De maneira geral, para aumentar a resolubilidade, também é necessário a adequação das ações à nova conjuntura demográfica brasileira. Essa nova conjuntura demográfica repercute no perfil epidemiológico de morbimortalidade, marcado pelo envelhecimento populacional e consequente diminuição proporcional da incidência de doenças infectocontagiosas e aumento das doenças crônico-degenerativas, como o câncer (ASSIS; JESUS, 2012).
O câncer de mama é o mais incidente entre as mulheres no mundo (ROSA; RADÜNZ, 2012).
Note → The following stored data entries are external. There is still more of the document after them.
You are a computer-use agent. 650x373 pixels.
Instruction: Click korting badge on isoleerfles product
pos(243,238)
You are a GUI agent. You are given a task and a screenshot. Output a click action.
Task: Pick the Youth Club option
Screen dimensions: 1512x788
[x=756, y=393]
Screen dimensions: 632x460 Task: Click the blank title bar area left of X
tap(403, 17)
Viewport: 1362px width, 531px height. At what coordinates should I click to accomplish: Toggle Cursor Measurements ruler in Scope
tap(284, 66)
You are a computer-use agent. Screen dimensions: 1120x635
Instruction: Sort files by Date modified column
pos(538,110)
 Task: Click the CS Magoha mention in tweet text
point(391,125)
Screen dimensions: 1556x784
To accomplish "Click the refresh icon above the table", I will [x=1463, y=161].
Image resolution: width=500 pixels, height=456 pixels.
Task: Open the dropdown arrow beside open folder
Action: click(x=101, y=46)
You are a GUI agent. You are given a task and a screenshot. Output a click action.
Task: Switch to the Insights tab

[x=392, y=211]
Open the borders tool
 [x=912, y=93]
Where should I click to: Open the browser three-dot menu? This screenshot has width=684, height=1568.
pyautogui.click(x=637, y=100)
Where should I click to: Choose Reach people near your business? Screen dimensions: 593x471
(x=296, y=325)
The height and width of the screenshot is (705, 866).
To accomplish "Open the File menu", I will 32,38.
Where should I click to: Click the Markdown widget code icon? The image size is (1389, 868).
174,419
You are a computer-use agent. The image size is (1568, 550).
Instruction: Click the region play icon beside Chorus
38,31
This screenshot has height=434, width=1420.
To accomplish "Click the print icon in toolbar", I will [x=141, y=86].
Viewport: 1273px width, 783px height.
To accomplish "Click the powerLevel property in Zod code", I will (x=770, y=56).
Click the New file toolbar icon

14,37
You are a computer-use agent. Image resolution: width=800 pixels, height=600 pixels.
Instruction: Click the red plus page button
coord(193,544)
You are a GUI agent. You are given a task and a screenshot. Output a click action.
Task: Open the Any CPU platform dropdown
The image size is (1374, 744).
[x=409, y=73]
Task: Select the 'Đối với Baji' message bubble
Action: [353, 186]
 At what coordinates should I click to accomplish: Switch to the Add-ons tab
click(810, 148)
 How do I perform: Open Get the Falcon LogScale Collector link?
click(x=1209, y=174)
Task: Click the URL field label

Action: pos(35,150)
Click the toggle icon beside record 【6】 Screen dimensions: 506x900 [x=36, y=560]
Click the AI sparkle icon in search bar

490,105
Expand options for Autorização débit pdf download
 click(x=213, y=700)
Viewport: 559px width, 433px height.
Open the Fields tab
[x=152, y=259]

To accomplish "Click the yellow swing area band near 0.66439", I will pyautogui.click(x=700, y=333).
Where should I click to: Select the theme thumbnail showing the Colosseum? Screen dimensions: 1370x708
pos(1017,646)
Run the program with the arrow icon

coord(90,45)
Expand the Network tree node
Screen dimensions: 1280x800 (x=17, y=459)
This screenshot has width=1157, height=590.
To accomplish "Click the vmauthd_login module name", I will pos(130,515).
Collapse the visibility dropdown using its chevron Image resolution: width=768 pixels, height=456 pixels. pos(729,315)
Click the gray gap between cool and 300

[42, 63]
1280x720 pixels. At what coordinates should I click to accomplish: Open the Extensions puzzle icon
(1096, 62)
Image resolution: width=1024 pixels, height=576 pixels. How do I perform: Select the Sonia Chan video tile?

Dados brasileiros de 2015 demonstram incidência de 57 mil novos casos, dado que põe o câncer de mama como terceiro mais incidente na população brasileira geral e o primeiro entre as mulheres brasileiras (INCA, 2014).
É neste panorama que desde 2004, o Ministério da Saúde (MS) preconiza o exame clínico anual para mulheres assintomáticas a partir dos 40 anos de idade e a mamografia bienal para as mulheres entre 50 e 69 anos, com recomendações mais intensas para as que pertencem a grupos de alto risco (BRASIL, 2013).
Essas medidas de controle fazem parte dos principais meios para a obtenção de um dos objetivos específicos das Diretrizes Nacionais de Saúde da Mulher, a redução da morbimortalidade por câncer na população feminina. No entanto, a eficácia do controle dos cânceres de colo de útero e da mama depende de uma Atenção Básica à Saúde (ABS) qualificada e organizada, integrada com os demais níveis de atenção (BRASIL, 2013), uma vez que o acesso universal, igualitário e ordenado às ações e serviços de saúde começa pela porta de entrada do SUS, e, se completa na rede regionalizada e hierarquizada, de acordo com a complexidade do serviço, como previsto no Decreto nº 7.508, de 2011.